Baby Boys: The Freaks Come Out at Night

Justin Jacobs on April 7, 2021
Baby Boys: The Freaks Come Out at Night

photo credit: Graham Tolbert

It’s only fitting that Caleb Hinz and Jake Luppen, two-thirds of the Saint Paul, Minn., pop-eccentrics Baby Boys, met in 10th grade chemistry class. On the trio’s debut LP, Threesome, their music—which splices ecstatic vocal loops, blown-out percussion, electronic bleeps and bloops, tropical guitars and stuttering found-sounds—explodes like a science experiment. But Baby Boys don’t blow their own eyebrows off; instead, they’ve somehow already made one of the most oddly appealing and blindingly creative albums of the year. When the high-school pals and Nathan Stocker launched Baby Boys in 2018, years after their last class, they were immediately ready to explore the blurry fringes of pop. “In the early stages, we wouldn’t meet up until midnight and then we’d work until 5 or 6 in the morning,” Luppen says. “The freaks come out at night.” Hinz describes their process as, “jumping into a tornado until the sun comes up.” All three Baby Boys are producers and multi-instrumentalists; they often base their sound collages on melodies initially captured on their iPhones and have been known to record gang vocals by singing into a single microphone. “The iPhone is one of the instruments we utilize the most,” Stocker admits. “Lots of voice memos.” The finished songs, though, are anything but lo-fi.

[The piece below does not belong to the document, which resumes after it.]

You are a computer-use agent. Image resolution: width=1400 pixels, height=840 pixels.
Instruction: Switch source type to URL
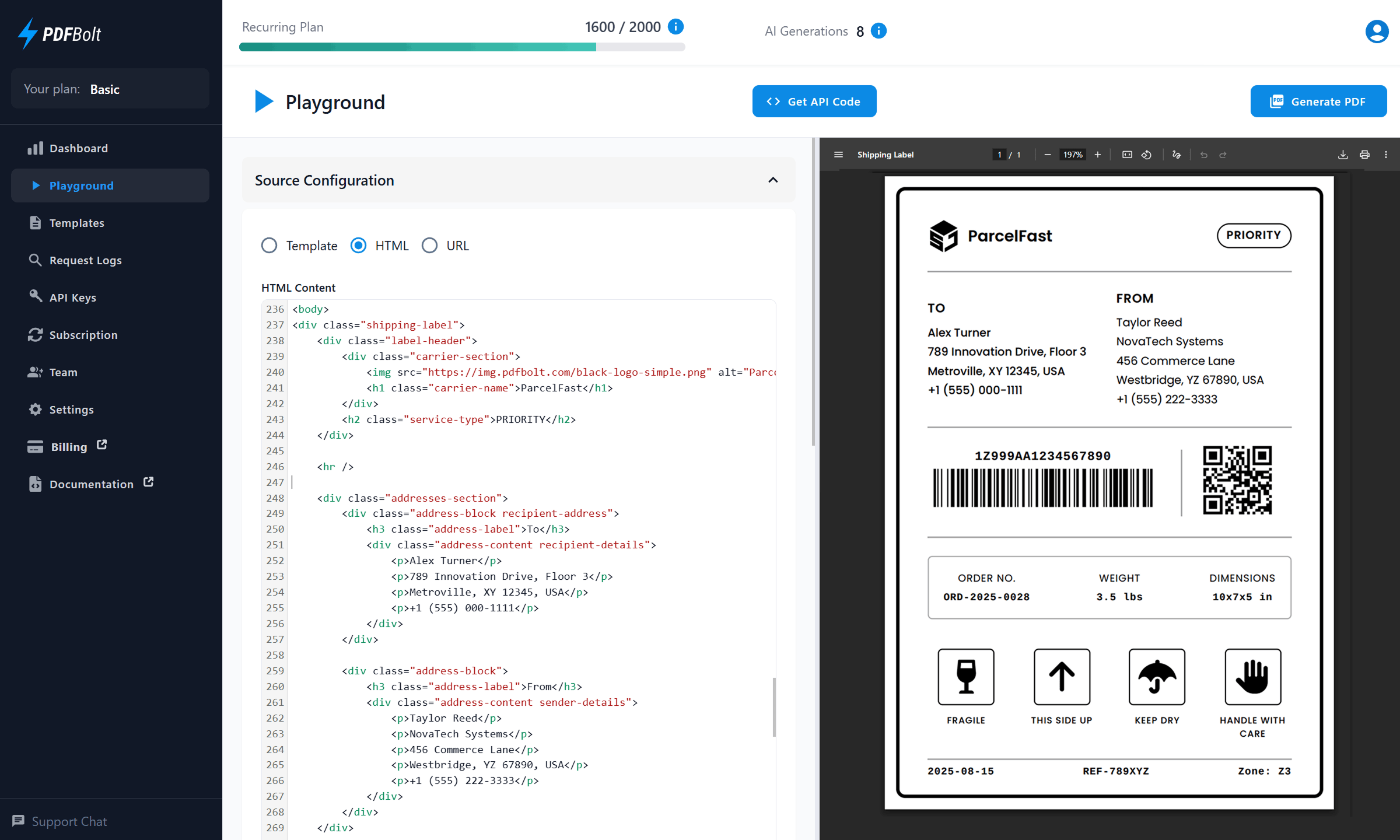click(x=430, y=246)
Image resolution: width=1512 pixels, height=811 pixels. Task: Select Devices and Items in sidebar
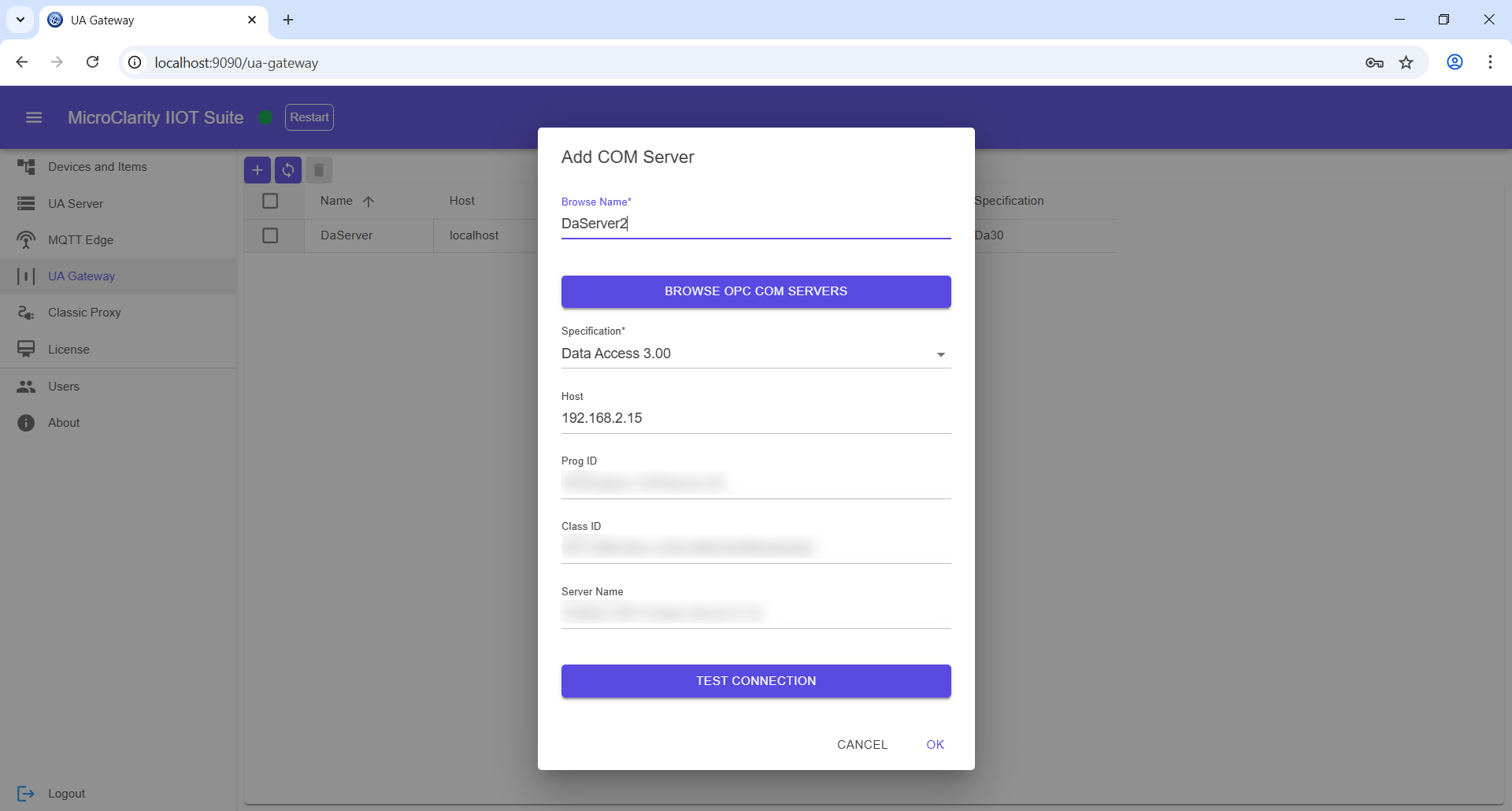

Threesome’s 10 tracks buzz with energy and overflow with loose ideas that have been shaped into genuinely catchy, eminently hummable freak-pop nuggets. Like The Books or Dan Deacon before them, Baby Boys are all about the layers—stacking disparate sounds into thick layers until they lock in and complement each other. On “Backgammon,” they pile ratatat electronic pulses and stinging static atop a meditative acoustic guitar loop, with a vocal melody hovering above it all. From their absurdist lyrics to their album art (all three tonguing a microphone), Baby Boys insist that lightness is the key. The video for the band’s first single “Cannonball” follows an elderly, bearded rollerblader skate-dancing through the suburbs. “Humor is a beautiful thing,” Luppen says. “In all the other projects we’ve worked on, it’s always felt very life or death. It was a dream to work on something that was only life.” To Hinz, Baby Boys boils down to three friends asking: How far can we take this? “I hope that fellow creators and musicians get inspired to break their own rules,” he says. “And I hope that [Threesome] sets an example for how far things can be pushed.”